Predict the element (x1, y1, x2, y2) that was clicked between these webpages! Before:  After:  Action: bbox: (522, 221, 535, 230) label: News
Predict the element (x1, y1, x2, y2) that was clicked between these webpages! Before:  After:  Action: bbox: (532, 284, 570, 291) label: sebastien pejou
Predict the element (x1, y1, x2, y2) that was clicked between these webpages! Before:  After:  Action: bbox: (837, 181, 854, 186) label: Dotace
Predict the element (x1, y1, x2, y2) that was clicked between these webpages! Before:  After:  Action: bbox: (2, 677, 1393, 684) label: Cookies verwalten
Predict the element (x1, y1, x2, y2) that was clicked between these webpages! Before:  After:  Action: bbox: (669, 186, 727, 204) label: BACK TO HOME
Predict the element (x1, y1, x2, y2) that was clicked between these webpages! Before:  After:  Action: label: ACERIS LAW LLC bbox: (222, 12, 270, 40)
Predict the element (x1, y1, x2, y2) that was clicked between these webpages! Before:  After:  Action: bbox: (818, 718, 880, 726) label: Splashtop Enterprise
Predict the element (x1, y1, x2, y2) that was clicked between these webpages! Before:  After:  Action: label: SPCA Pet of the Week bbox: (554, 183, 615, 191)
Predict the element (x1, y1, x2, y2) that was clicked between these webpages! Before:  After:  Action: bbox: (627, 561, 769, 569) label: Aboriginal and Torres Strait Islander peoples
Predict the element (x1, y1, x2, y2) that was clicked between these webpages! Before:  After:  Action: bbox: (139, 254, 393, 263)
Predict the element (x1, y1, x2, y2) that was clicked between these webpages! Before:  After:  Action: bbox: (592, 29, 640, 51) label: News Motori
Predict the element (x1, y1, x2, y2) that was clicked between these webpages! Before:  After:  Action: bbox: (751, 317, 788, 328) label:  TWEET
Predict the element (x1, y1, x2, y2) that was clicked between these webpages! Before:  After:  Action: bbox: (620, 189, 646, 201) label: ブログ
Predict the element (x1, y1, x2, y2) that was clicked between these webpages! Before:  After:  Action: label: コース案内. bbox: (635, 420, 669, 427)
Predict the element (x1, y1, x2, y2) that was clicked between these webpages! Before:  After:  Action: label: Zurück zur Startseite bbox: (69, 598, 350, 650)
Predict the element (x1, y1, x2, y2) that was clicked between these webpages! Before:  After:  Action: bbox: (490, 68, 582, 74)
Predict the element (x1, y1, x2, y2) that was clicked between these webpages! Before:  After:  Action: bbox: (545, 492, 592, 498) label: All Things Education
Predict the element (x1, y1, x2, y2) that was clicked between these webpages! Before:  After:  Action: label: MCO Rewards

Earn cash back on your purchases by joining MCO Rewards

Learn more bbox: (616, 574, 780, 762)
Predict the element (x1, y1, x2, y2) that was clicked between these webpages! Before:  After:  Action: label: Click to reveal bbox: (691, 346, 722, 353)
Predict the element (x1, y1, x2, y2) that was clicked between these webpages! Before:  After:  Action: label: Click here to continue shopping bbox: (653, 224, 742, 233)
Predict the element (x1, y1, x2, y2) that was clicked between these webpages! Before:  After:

-*-

WHAT IS ASKED
Copy out all of the records above, line by line, without changing a single character.

ANSWER
Predict the element (x1, y1, x2, y2) that was clicked between these webpages! Before:  After:  Action: bbox: (522, 221, 535, 230) label: News
Predict the element (x1, y1, x2, y2) that was clicked between these webpages! Before:  After:  Action: bbox: (532, 284, 570, 291) label: sebastien pejou
Predict the element (x1, y1, x2, y2) that was clicked between these webpages! Before:  After:  Action: bbox: (837, 181, 854, 186) label: Dotace
Predict the element (x1, y1, x2, y2) that was clicked between these webpages! Before:  After:  Action: bbox: (2, 677, 1393, 684) label: Cookies verwalten
Predict the element (x1, y1, x2, y2) that was clicked between these webpages! Before:  After:  Action: bbox: (669, 186, 727, 204) label: BACK TO HOME
Predict the element (x1, y1, x2, y2) that was clicked between these webpages! Before:  After:  Action: label: ACERIS LAW LLC bbox: (222, 12, 270, 40)
Predict the element (x1, y1, x2, y2) that was clicked between these webpages! Before:  After:  Action: bbox: (818, 718, 880, 726) label: Splashtop Enterprise
Predict the element (x1, y1, x2, y2) that was clicked between these webpages! Before:  After:  Action: label: SPCA Pet of the Week bbox: (554, 183, 615, 191)
Predict the element (x1, y1, x2, y2) that was clicked between these webpages! Before:  After:  Action: bbox: (627, 561, 769, 569) label: Aboriginal and Torres Strait Islander peoples
Predict the element (x1, y1, x2, y2) that was clicked between these webpages! Before:  After:  Action: bbox: (139, 254, 393, 263)
Predict the element (x1, y1, x2, y2) that was clicked between these webpages! Before:  After:  Action: bbox: (592, 29, 640, 51) label: News Motori
Predict the element (x1, y1, x2, y2) that was clicked between these webpages! Before:  After:  Action: bbox: (751, 317, 788, 328) label:  TWEET
Predict the element (x1, y1, x2, y2) that was clicked between these webpages! Before:  After:  Action: bbox: (620, 189, 646, 201) label: ブログ
Predict the element (x1, y1, x2, y2) that was clicked between these webpages! Before:  After:  Action: label: コース案内. bbox: (635, 420, 669, 427)
Predict the element (x1, y1, x2, y2) that was clicked between these webpages! Before:  After:  Action: label: Zurück zur Startseite bbox: (69, 598, 350, 650)
Predict the element (x1, y1, x2, y2) that was clicked between these webpages! Before:  After:  Action: bbox: (490, 68, 582, 74)
Predict the element (x1, y1, x2, y2) that was clicked between these webpages! Before:  After:  Action: bbox: (545, 492, 592, 498) label: All Things Education
Predict the element (x1, y1, x2, y2) that was clicked between these webpages! Before:  After:  Action: label: MCO Rewards

Earn cash back on your purchases by joining MCO Rewards

Learn more bbox: (616, 574, 780, 762)
Predict the element (x1, y1, x2, y2) that was clicked between these webpages! Before:  After:  Action: label: Click to reveal bbox: (691, 346, 722, 353)
Predict the element (x1, y1, x2, y2) that was clicked between these webpages! Before:  After:  Action: label: Click here to continue shopping bbox: (653, 224, 742, 233)
Predict the element (x1, y1, x2, y2) that was clicked between these webpages! Before:  After:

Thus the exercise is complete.